“Textbook Analysis: No.1. A Review of John Dewey’s Human Nature and Conduct” is a rare review article from Dr. Gordon H. Clark’s papers.
[1945. Textbook Analysis: No. 1. A Review of John Dewey’s Human Nature and Conduct.” Christian Opinion, Vol. 3, No. 1, Oct: 22-27]
TEXTBOOK ANALYSIS:No. 1;
Human Nature and Conduct
Gordon H. Clark, Ph.D.
THE method of education here to be analyzed, instead of misrepresenting the Christian position, largely ignores it and substitutes something entirely incompatible with it. It is the method of John Dewey in his well-known volume, Human Nature and Conduct.
To show this, little proof is needed beyond a reference to some incidental attacks on Christianity and some concrete proposals inconsistent with Christian ideals.
The first of these are exemplified on pp. 49, 50, and 295, where Dewey brands as superstitious the belief in a future life with divine rewards and punishments. This leads him to repudiate the view that punishment of crime vindicates justice. On page 17 he writes, “The abstract theory of justice which demands the ‘vindication’ of law irrespective of instruction and reform of the wrong-doer is as much a refusal to recognize responsibility as is the sentimental gush which makes a suffering victim out of a criminal.”1 Now, since a dead man cannot be instructed and reformed, it follows that Dewey is here opposing capital punishment; and since capital punishment is given divine sanction in the Bible (Genesis IX, 6 and Romans XIII, 4), it is clear that Dewey is advocating a non-Christian society.
The second are exemplified in the desire to abolish old institutions (p. 73). One of these is the home; the family, with its parental discipline (p. 98). Dewey complains that adults enforce habits on children because they distrust the child’s intelligence. Apparently he thinks that a child is quite able to cope with the world without parental instruction. “The habits of the growing person are jealously kept within the limit of adult customs. The delightful originality of the child is tamed” (p. 98). It is not unreasonable to see in this theory of progressive education, as it is called, the cause of a great deal of today’s juvenile delinquency and of the general lowering of the academic standards of schools and colleges. Dewey describes the result of parental training as follows; “These ‘infantilisms’ account for the mass of irrationalities that prevail among men of otherwise rational tastes. These personal ‘hang-overs’ are the cause of what the student of culture calls survivals. But unfortunately these survivals are much more numerous and pervasive than the anthropologist and historian are wont to admit. To list them would perhaps oust one from ‘respectable’ society” (pp. 98, 99). In advocating that children be left to learn by their own intelligence, without the “evil” of parental discipline, in attacking morality and respectability, Dewey is clearly attacking Christianity.

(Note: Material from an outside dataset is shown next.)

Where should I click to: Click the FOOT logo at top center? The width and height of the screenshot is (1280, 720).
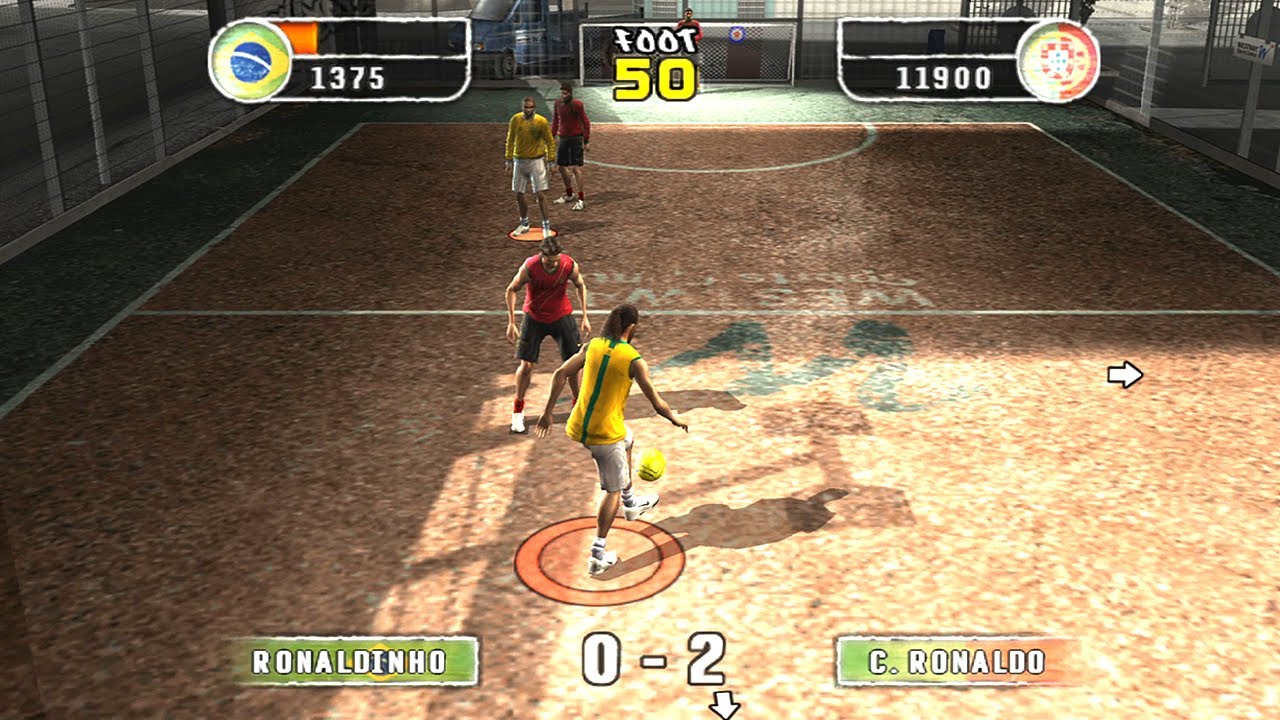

Still more important than the bare fact that someone does not like the divinely ordained institution of the family, is the method by which such an attack is made plausible to the reader. Christian faith is not injured so much by clear denials of it, as by the methods of persuasion used in bringing others to deny it. And Dewey’s methods of argumentation are worth studying.
The book is well named; it treats throughout of human nature and conduct. In the introduction there is the complaint, often repeated, that morals have been severed from human nature. “Until the integrity of morals with human nature and of both with the environment is recognized, we shall be deprived of the aid of past experience to cope with the most acute and deep problems of life” (pp. 12, 13). Apparently to support this proposition Dewey gives a series of oddities in common moral thinking. But why should one be so concerned to prove this proposition? Has anyone, regardless of his personal oddities, argued that morality should be divorced from human nature and conduct? Is not Dewey wasting words on what is perfectly obvious? No, Dewey is not saying what is obvious, at least he does not mean to say the obvious. The reader is at first struck with the obvious, that is, the superficial truth of the statement and is carried along by what seems to be good common sense. But at length it appears that Dewey has meant something else altogether. In the meantime the reader has adopted Dewey’s position and fails to see that the meaning of words has changed. On page 52 Dewey is arguing against transcendental moral principles, principles that are not empirical generalizations but eternal verities. With respect to an appeal to such principles for moral guidance he says, “Objectivity is saved but at the expense of connection with human affairs.”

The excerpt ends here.